Records:
========
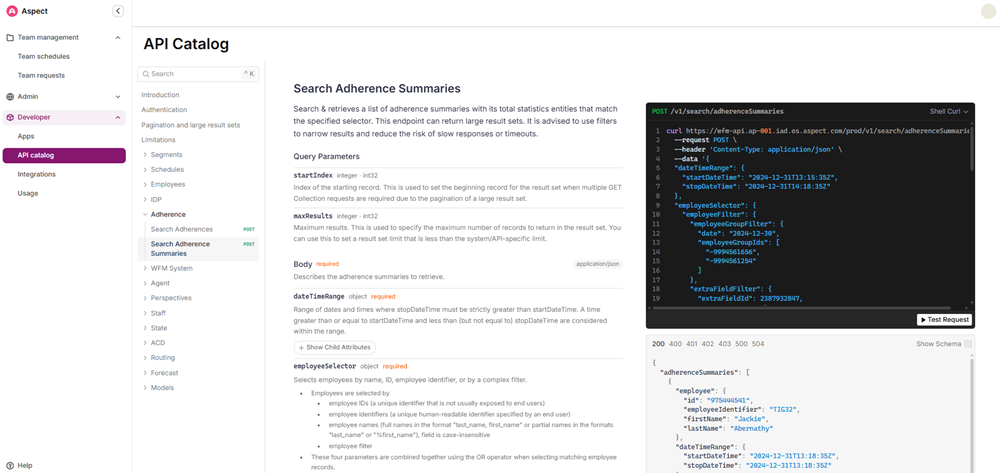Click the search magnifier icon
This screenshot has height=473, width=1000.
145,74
========
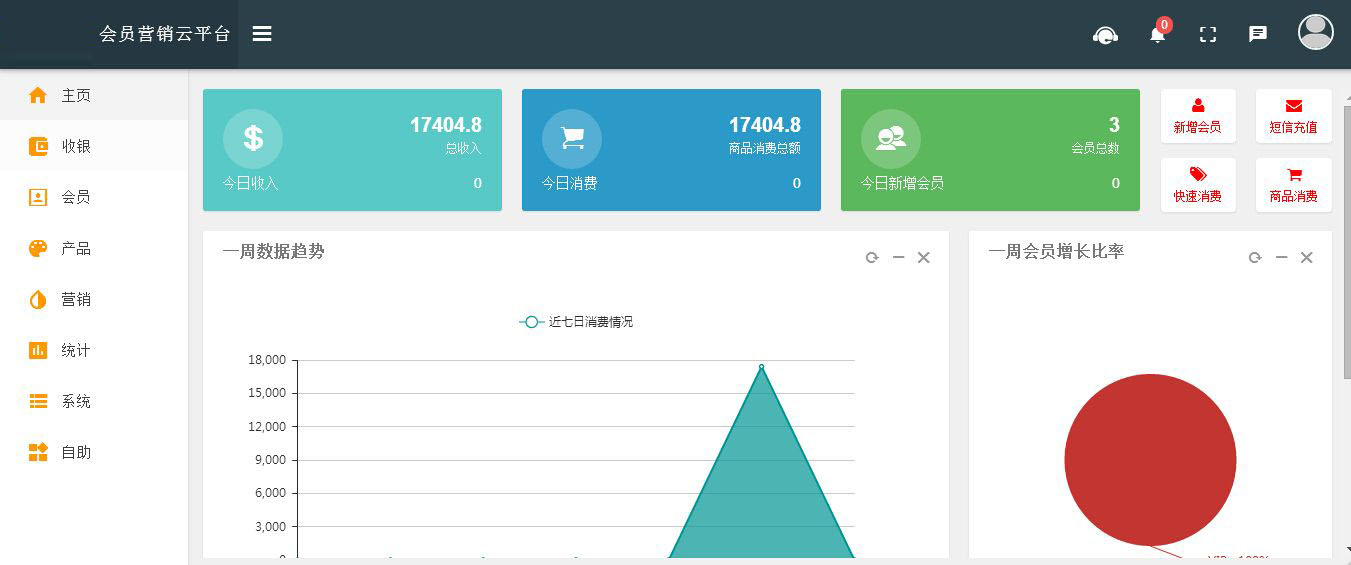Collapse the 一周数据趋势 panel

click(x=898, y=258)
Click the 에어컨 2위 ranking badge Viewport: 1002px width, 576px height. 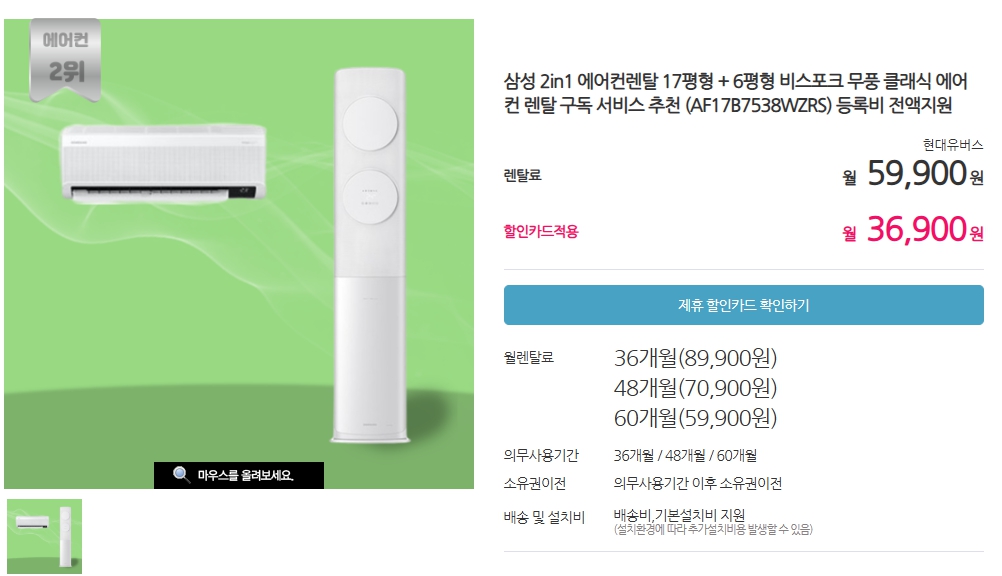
========
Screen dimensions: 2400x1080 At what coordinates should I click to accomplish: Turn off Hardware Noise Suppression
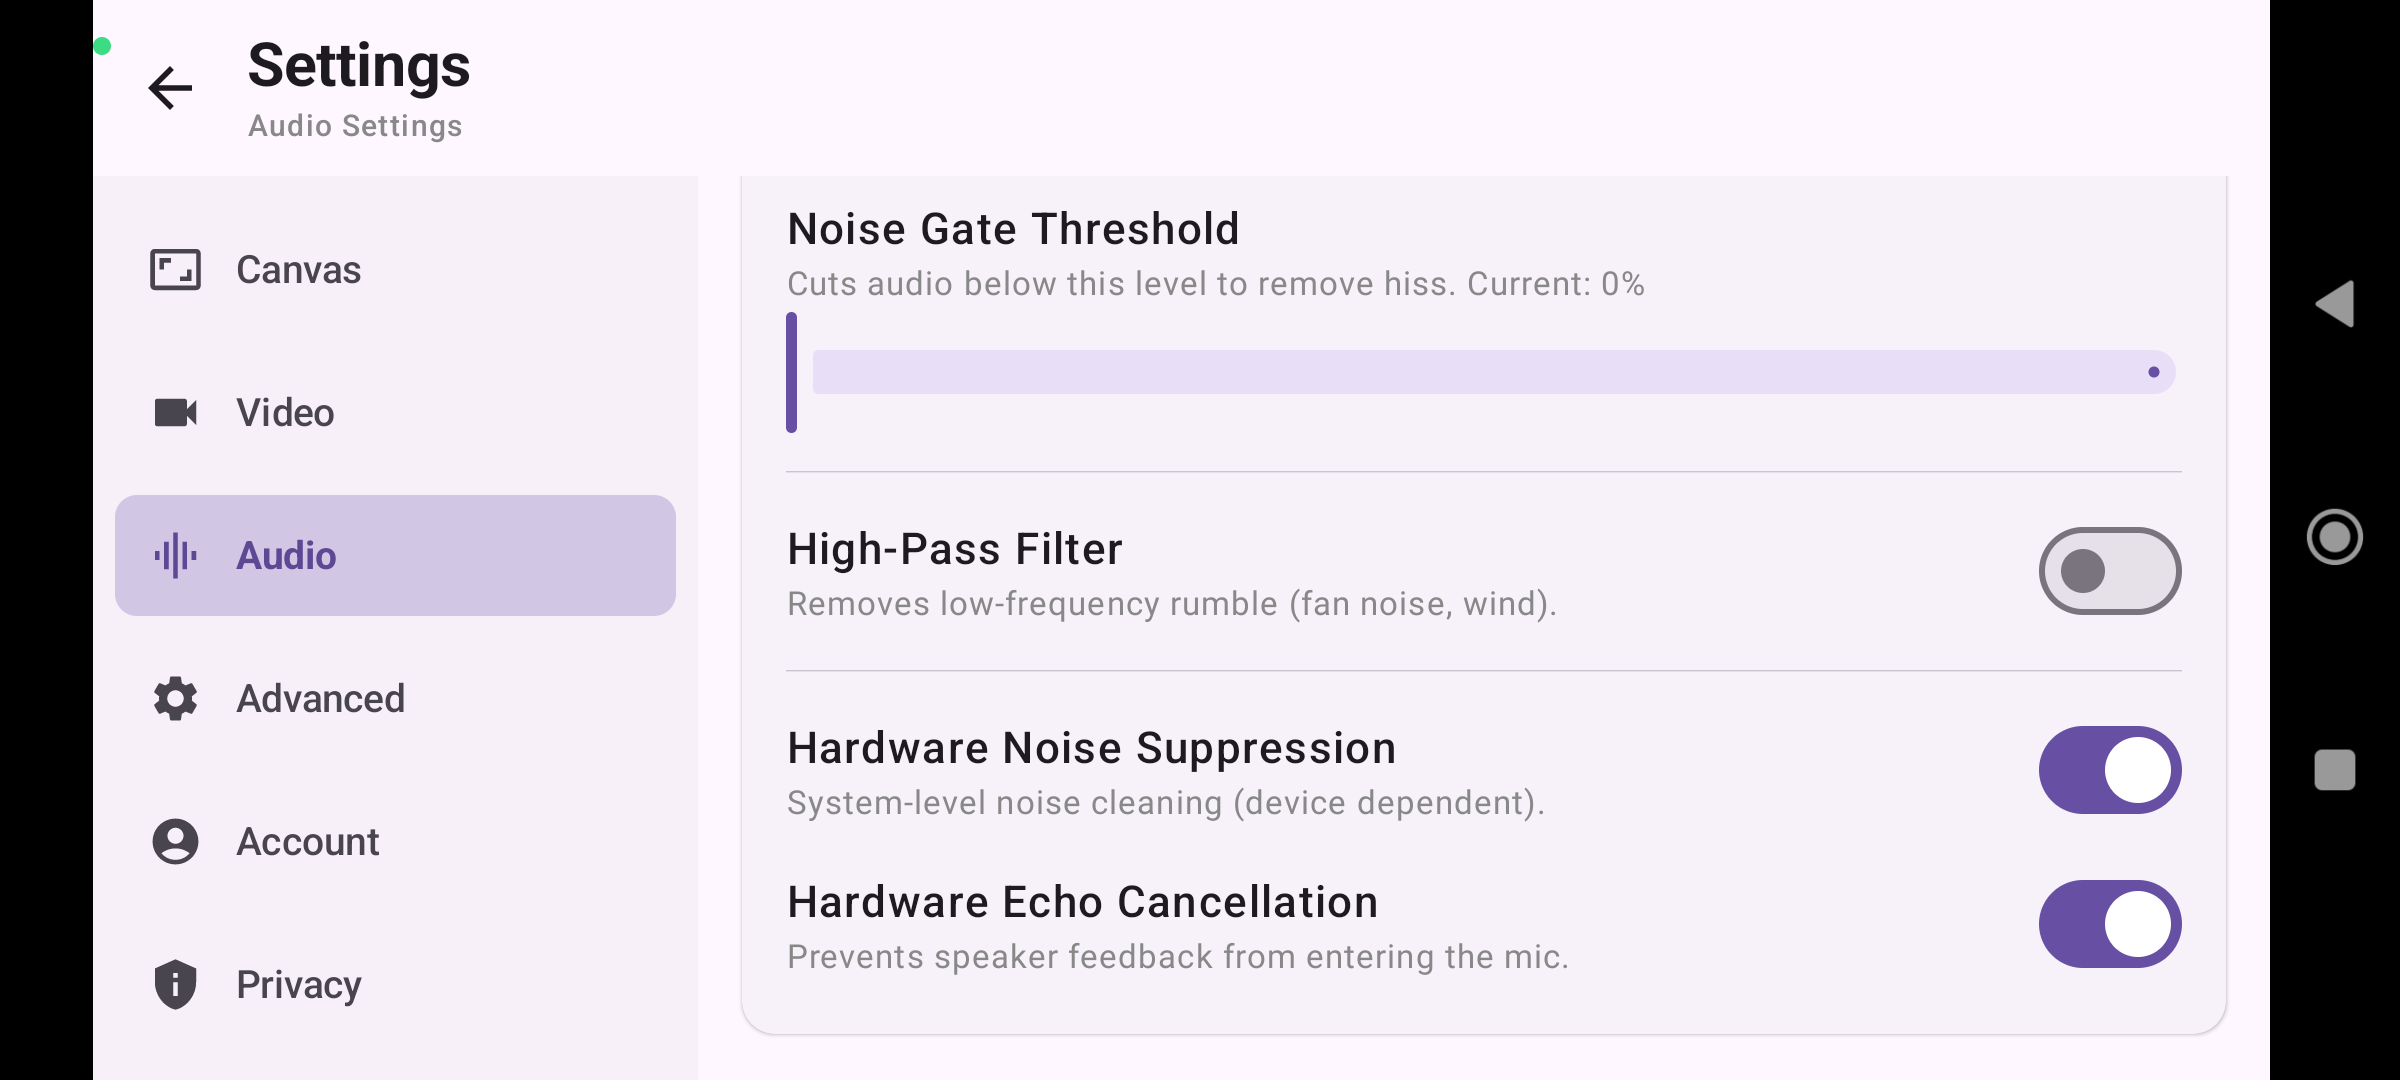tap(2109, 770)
========
Problem statement: Arrange the stretch of lines above that opens with the line containing "Collapse the 一周数据趋势 panel" and closes with the one containing "Click the 에어컨" as a JSON list of strings, one string per line and no blank lines. Leave the pictures out.

Exercise output:
[
  "Collapse the 一周数据趋势 panel",
  "click(x=898, y=258)",
  "Click the 에어컨 2위 ranking badge Viewport: 1002px width, 576px height. "
]